*WORK REQUIRED:* Could you return every record below without changing a word?

Collected data
********************

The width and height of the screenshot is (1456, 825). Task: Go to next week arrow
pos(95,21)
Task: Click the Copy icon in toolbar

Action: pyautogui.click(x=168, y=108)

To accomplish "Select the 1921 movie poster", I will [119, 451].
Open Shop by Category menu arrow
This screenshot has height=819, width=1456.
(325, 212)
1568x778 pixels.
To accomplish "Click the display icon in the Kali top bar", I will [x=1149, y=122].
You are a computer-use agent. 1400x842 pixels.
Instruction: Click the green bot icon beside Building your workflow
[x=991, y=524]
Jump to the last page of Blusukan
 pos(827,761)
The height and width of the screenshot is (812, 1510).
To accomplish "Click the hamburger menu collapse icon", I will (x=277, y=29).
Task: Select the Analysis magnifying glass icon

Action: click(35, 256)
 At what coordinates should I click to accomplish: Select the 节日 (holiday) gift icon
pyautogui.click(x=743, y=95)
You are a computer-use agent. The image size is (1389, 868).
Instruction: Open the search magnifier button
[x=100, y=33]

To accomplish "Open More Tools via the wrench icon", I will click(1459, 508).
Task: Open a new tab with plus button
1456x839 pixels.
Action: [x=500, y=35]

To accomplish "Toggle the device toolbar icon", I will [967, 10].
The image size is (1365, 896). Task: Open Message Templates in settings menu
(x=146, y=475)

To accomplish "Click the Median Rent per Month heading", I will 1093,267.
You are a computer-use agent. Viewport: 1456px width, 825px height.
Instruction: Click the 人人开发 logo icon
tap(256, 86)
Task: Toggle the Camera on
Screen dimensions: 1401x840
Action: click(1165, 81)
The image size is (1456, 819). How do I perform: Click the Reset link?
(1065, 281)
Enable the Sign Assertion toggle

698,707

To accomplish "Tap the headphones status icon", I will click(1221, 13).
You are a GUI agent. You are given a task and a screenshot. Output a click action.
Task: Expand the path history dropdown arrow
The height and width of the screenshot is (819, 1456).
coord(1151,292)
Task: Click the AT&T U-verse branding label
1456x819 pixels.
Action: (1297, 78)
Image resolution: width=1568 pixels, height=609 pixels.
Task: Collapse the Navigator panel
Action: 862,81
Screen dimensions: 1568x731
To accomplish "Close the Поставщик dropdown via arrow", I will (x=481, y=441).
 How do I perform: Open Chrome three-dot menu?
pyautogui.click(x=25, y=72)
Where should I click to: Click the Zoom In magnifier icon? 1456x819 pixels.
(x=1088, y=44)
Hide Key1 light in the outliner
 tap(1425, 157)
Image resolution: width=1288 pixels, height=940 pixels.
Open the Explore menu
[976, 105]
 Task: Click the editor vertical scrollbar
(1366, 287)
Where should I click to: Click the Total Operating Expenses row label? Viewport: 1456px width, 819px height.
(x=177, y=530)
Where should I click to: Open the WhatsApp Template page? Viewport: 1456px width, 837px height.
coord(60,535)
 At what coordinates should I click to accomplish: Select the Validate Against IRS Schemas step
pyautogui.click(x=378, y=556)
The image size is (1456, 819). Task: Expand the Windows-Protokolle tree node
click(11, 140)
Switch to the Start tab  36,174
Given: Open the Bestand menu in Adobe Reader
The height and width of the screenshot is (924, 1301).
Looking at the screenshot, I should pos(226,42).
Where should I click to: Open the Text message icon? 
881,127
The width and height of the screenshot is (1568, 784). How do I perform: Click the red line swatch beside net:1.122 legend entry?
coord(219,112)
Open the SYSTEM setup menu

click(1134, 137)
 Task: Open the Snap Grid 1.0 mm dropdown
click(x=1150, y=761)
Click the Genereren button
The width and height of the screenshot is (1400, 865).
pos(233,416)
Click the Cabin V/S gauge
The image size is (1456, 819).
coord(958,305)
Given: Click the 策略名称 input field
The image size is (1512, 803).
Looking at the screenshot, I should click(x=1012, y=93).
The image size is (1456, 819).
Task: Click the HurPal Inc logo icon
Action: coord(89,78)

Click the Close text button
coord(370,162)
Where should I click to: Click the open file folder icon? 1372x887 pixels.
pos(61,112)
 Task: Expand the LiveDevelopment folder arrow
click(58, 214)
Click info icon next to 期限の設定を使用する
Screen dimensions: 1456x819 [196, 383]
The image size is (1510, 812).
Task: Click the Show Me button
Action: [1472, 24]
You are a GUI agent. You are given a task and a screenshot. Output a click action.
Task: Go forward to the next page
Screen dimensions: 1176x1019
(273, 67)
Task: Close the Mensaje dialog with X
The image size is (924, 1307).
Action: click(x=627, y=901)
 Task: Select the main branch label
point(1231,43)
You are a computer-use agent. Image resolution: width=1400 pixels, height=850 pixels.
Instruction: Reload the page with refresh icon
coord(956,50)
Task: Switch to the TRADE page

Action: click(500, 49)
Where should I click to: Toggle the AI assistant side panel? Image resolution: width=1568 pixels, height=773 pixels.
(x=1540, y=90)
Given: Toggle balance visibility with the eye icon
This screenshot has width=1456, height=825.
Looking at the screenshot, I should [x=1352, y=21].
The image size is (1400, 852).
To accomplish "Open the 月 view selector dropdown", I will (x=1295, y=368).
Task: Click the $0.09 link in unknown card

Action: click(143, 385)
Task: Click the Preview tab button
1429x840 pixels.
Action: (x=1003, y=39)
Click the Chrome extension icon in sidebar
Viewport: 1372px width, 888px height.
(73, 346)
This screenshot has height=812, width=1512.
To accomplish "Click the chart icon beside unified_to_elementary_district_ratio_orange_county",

********************

*SOLUTION TO THIS PROBLEM:*
The width and height of the screenshot is (1456, 825). Task: Go to next week arrow
pos(95,21)
Task: Click the Copy icon in toolbar

Action: pyautogui.click(x=168, y=108)

To accomplish "Select the 1921 movie poster", I will [119, 451].
Open Shop by Category menu arrow
This screenshot has height=819, width=1456.
(325, 212)
1568x778 pixels.
To accomplish "Click the display icon in the Kali top bar", I will [x=1149, y=122].
You are a computer-use agent. 1400x842 pixels.
Instruction: Click the green bot icon beside Building your workflow
[x=991, y=524]
Jump to the last page of Blusukan
 pos(827,761)
The height and width of the screenshot is (812, 1510).
To accomplish "Click the hamburger menu collapse icon", I will (x=277, y=29).
Task: Select the Analysis magnifying glass icon

Action: click(35, 256)
 At what coordinates should I click to accomplish: Select the 节日 (holiday) gift icon
pyautogui.click(x=743, y=95)
You are a computer-use agent. The image size is (1389, 868).
Instruction: Open the search magnifier button
[x=100, y=33]

To accomplish "Open More Tools via the wrench icon", I will click(1459, 508).
Task: Open a new tab with plus button
1456x839 pixels.
Action: [x=500, y=35]

To accomplish "Toggle the device toolbar icon", I will [967, 10].
The image size is (1365, 896). Task: Open Message Templates in settings menu
(x=146, y=475)

To accomplish "Click the Median Rent per Month heading", I will 1093,267.
You are a computer-use agent. Viewport: 1456px width, 825px height.
Instruction: Click the 人人开发 logo icon
tap(256, 86)
Task: Toggle the Camera on
Screen dimensions: 1401x840
Action: click(1165, 81)
The image size is (1456, 819). How do I perform: Click the Reset link?
(1065, 281)
Enable the Sign Assertion toggle

698,707

To accomplish "Tap the headphones status icon", I will click(1221, 13).
You are a GUI agent. You are given a task and a screenshot. Output a click action.
Task: Expand the path history dropdown arrow
The height and width of the screenshot is (819, 1456).
coord(1151,292)
Task: Click the AT&T U-verse branding label
1456x819 pixels.
Action: (1297, 78)
Image resolution: width=1568 pixels, height=609 pixels.
Task: Collapse the Navigator panel
Action: 862,81
Screen dimensions: 1568x731
To accomplish "Close the Поставщик dropdown via arrow", I will (x=481, y=441).
 How do I perform: Open Chrome three-dot menu?
pyautogui.click(x=25, y=72)
Where should I click to: Click the Zoom In magnifier icon? 1456x819 pixels.
(x=1088, y=44)
Hide Key1 light in the outliner
 tap(1425, 157)
Image resolution: width=1288 pixels, height=940 pixels.
Open the Explore menu
[976, 105]
 Task: Click the editor vertical scrollbar
(1366, 287)
Where should I click to: Click the Total Operating Expenses row label? Viewport: 1456px width, 819px height.
(x=177, y=530)
Where should I click to: Open the WhatsApp Template page? Viewport: 1456px width, 837px height.
coord(60,535)
 At what coordinates should I click to accomplish: Select the Validate Against IRS Schemas step
pyautogui.click(x=378, y=556)
The image size is (1456, 819). Task: Expand the Windows-Protokolle tree node
click(11, 140)
Switch to the Start tab  36,174
Given: Open the Bestand menu in Adobe Reader
The height and width of the screenshot is (924, 1301).
Looking at the screenshot, I should pos(226,42).
Where should I click to: Open the Text message icon? 
881,127
The width and height of the screenshot is (1568, 784). How do I perform: Click the red line swatch beside net:1.122 legend entry?
coord(219,112)
Open the SYSTEM setup menu

click(1134, 137)
 Task: Open the Snap Grid 1.0 mm dropdown
click(x=1150, y=761)
Click the Genereren button
The width and height of the screenshot is (1400, 865).
pos(233,416)
Click the Cabin V/S gauge
The image size is (1456, 819).
coord(958,305)
Given: Click the 策略名称 input field
The image size is (1512, 803).
Looking at the screenshot, I should click(x=1012, y=93).
The image size is (1456, 819).
Task: Click the HurPal Inc logo icon
Action: coord(89,78)

Click the Close text button
coord(370,162)
Where should I click to: Click the open file folder icon? 1372x887 pixels.
pos(61,112)
 Task: Expand the LiveDevelopment folder arrow
click(58, 214)
Click info icon next to 期限の設定を使用する
Screen dimensions: 1456x819 [196, 383]
The image size is (1510, 812).
Task: Click the Show Me button
Action: [1472, 24]
You are a GUI agent. You are given a task and a screenshot. Output a click action.
Task: Go forward to the next page
Screen dimensions: 1176x1019
(273, 67)
Task: Close the Mensaje dialog with X
The image size is (924, 1307).
Action: click(x=627, y=901)
 Task: Select the main branch label
point(1231,43)
You are a computer-use agent. Image resolution: width=1400 pixels, height=850 pixels.
Instruction: Reload the page with refresh icon
coord(956,50)
Task: Switch to the TRADE page

Action: click(500, 49)
Where should I click to: Toggle the AI assistant side panel? Image resolution: width=1568 pixels, height=773 pixels.
(x=1540, y=90)
Given: Toggle balance visibility with the eye icon
This screenshot has width=1456, height=825.
Looking at the screenshot, I should [x=1352, y=21].
The image size is (1400, 852).
To accomplish "Open the 月 view selector dropdown", I will (x=1295, y=368).
Task: Click the $0.09 link in unknown card

Action: click(143, 385)
Task: Click the Preview tab button
1429x840 pixels.
Action: (x=1003, y=39)
Click the Chrome extension icon in sidebar
Viewport: 1372px width, 888px height.
(73, 346)
This screenshot has height=812, width=1512.
To accomplish "Click the chart icon beside unified_to_elementary_district_ratio_orange_county",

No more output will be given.